So what are the downsides of employee of the month programs?
- Can create disagreement One issue is that not everyone’s going to agree with the choice of employee. Let’s say that Isaac gets rewarded, but Tori says, ‘hang on, I’ve been struggling to even get him to answer an email from me’. That can be really demotivating for some people.
- Highlights perceived favouritism For example, if I think that Tori is favoured by management, and then she keeps receiving employee for the month, it reinforces my sense that the workplace is unfair.
- Can create round-robins In small companies, you might find yourself regularly rotating through all your employees. It’s like when kids in school become ‘star of the week’, and the teacher makes sure that no one misses out. The program becomes meaningless.
- Rewards performance not values and behaviours You need to be clear on your criteria for awarding the employee of the month. Make sure that it isn’t just performance, but also includes values and behaviours. If you just highlight performance, rather than how things are done, the subtext is that it doesn’t actually matter how you get the results, as long as you get them. And that can be really damaging for your culture.
‘the subtext is that it doesn’t actually matter how you get the results, as long as you get them’
The Importance of Recognition
Recognition in the workplace is incredibly important. One study published by Forbes found that two thirds of employees would quit if they didn’t feel appreciated, and that actually jumps to 76% for millennials. So, knowing we need to recognise employees, let’s go back to the question we started with: is the employee of the month program dead?
Personally, I feel that the cons outweigh the pros. Here are my tips for creating a more effective appreciation program.
As I detailed in my previous post, there’s a lot of research behind recognition that shows it’s best when it’s personal, differentiated, specific and timely. So you need to have different recognition for different employees and different achievements. And when you go back to that research, employee of the month programs really don’t hit all those things.
Another downside is that if you have people that don’t enjoy public recognition, and there are a lot of people who don’t, employee of the month programs may actually be demotivating. The employee of the month really only appeals to a certain section of your employee base, which means you don’t have something that attracts and motivates all of your employees.
So if you do go ahead with employee of the month, you need to ensure the people who don’t enjoy receiving public recognition are recognised in a quieter way.
If you’re still going to implement one of these programs, keep records of who is being recognised for what, how often, and why they’re being awarded. Try to mitigate against the same person repeatedly becoming employee of the month, and notice if you are only recognising employees based on their performance. Try to ensure that you are recognising behaviours and values as well.
Consider software that enables employees to give each other points. These use a similar system, but spread across many employees. So rather than me just nominating one team member as employee of the month, maybe I’ll get 20 points a month, and I can spread those 20 points across four or five different people.
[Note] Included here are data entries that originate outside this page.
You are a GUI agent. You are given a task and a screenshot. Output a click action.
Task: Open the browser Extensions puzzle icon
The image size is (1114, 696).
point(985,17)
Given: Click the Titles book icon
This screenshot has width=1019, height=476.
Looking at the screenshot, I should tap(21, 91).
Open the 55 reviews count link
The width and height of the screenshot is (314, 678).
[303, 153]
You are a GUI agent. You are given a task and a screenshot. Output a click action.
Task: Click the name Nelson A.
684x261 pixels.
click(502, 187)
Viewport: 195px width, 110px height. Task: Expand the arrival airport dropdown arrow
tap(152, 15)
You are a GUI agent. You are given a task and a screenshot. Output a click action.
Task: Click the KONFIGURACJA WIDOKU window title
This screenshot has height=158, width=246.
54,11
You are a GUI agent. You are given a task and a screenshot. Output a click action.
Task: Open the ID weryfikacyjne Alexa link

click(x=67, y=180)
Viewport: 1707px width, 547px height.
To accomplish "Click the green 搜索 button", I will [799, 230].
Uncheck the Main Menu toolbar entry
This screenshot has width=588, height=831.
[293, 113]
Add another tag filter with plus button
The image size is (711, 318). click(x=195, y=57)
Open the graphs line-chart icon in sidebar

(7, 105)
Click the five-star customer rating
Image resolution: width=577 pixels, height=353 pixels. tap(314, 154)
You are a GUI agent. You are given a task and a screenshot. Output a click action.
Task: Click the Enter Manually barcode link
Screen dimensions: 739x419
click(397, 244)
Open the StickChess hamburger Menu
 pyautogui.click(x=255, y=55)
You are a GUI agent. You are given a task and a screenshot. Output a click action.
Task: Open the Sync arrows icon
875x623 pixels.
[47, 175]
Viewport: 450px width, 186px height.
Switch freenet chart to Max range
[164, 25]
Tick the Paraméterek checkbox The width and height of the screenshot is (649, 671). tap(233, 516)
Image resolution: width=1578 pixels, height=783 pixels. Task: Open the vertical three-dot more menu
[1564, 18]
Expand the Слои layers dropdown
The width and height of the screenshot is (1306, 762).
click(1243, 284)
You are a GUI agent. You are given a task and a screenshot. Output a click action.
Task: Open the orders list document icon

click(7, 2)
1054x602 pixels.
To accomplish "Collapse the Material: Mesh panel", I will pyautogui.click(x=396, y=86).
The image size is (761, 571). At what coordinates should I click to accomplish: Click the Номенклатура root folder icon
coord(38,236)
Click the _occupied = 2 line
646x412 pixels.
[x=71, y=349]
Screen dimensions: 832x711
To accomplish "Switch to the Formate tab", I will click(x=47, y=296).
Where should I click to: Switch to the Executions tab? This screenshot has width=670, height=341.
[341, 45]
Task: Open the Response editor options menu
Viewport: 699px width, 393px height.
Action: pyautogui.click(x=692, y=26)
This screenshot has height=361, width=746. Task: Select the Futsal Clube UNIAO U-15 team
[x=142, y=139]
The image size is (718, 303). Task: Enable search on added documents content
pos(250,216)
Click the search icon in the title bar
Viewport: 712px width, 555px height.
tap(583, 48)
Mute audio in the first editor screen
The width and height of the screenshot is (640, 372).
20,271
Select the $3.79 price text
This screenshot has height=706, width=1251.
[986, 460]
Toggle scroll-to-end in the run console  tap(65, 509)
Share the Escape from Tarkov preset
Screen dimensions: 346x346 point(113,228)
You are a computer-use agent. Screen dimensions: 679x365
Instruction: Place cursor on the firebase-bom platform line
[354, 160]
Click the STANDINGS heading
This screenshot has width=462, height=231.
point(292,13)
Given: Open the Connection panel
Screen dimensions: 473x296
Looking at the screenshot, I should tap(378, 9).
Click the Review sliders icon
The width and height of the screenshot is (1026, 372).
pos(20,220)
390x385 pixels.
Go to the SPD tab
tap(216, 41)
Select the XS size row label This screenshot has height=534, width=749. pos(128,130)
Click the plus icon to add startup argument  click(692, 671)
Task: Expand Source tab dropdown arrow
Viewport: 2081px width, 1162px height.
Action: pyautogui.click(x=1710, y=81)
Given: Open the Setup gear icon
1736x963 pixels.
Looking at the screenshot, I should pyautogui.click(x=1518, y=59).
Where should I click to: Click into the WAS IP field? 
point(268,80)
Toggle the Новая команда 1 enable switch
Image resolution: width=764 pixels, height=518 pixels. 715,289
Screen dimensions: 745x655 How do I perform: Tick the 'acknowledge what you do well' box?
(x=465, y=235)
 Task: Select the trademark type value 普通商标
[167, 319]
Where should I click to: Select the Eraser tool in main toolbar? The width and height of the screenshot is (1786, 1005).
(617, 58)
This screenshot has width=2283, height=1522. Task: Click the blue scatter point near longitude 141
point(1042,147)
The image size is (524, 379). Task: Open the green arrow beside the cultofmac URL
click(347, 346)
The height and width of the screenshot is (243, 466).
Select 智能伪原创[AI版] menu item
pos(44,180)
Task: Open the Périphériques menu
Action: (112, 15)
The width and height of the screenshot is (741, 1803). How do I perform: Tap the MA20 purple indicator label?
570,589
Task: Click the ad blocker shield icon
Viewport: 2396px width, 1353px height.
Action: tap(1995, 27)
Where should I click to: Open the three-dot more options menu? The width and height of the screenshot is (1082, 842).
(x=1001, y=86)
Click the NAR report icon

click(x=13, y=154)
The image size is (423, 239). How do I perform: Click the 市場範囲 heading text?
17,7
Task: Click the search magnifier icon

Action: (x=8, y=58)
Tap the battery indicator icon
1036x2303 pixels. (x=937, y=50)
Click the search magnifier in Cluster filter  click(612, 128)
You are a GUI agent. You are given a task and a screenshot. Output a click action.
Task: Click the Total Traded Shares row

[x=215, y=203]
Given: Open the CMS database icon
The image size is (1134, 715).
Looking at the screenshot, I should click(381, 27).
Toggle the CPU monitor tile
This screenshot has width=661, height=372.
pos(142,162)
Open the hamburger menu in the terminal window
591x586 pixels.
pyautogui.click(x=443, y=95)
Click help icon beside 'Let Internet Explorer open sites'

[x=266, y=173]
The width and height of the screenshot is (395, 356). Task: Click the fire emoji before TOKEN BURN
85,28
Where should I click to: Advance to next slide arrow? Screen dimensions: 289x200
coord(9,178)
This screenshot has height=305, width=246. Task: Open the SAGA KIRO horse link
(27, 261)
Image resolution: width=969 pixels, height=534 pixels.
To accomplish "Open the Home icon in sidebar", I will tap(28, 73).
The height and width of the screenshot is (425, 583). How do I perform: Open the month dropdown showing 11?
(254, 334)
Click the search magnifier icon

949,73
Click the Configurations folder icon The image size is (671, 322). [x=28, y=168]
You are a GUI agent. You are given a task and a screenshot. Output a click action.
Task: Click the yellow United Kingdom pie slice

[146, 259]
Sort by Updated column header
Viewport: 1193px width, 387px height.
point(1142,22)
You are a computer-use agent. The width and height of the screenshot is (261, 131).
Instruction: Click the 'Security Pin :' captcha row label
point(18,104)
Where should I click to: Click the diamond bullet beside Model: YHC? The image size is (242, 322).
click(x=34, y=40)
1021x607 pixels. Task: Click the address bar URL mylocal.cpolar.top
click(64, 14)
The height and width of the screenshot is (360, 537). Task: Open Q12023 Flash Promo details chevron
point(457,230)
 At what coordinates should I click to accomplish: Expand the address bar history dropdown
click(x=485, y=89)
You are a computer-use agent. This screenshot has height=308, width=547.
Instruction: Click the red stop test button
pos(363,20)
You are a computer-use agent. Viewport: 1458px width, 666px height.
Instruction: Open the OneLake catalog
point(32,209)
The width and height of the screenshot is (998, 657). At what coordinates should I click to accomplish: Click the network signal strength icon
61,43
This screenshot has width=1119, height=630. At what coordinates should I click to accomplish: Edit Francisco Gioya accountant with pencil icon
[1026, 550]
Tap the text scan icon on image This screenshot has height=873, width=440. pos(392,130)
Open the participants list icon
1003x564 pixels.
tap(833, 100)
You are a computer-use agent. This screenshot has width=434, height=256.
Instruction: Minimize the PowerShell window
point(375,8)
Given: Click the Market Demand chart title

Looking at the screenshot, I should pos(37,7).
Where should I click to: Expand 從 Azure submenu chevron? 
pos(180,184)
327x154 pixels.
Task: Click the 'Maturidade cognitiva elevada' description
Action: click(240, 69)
This can be a way to mitigate some of the cons, because you don’t just have one employee of the month, but employees still get social proof and recognition from their peers, just in a different way.
The next question, of course, is with the employee of the month, is recognition enough? Or is it better to include a financial incentive? Researchers in Michigan looked into this question with two experiments. In one experiment, they assessed the impact of receiving employee of the month – in this case it was called a ‘check processor of the week’. In the second experiment, they included a monetary bonus.
They found that there was an increase in performance after receiving the first award. But the performance gains did not sustain over the experiment. In fact, they found that there was a slight decrease in performance after people had received the monetary reward.
The researchers put forward a number of possibilities to explain this, including the revolving nature of the award (since the award went from one person to the next); being nominated as person of the month wasn’t desirable; the award wasn’t valuable; and the criteria on how it was awarded wasn’t clear.
And the other thing was the whole winner-take-all format, people were only able to win employee of the month, rather than having a chance to be recognised in other ways as well. Of course this is just one study, but my experience working in organisations, and other research, reflects this too.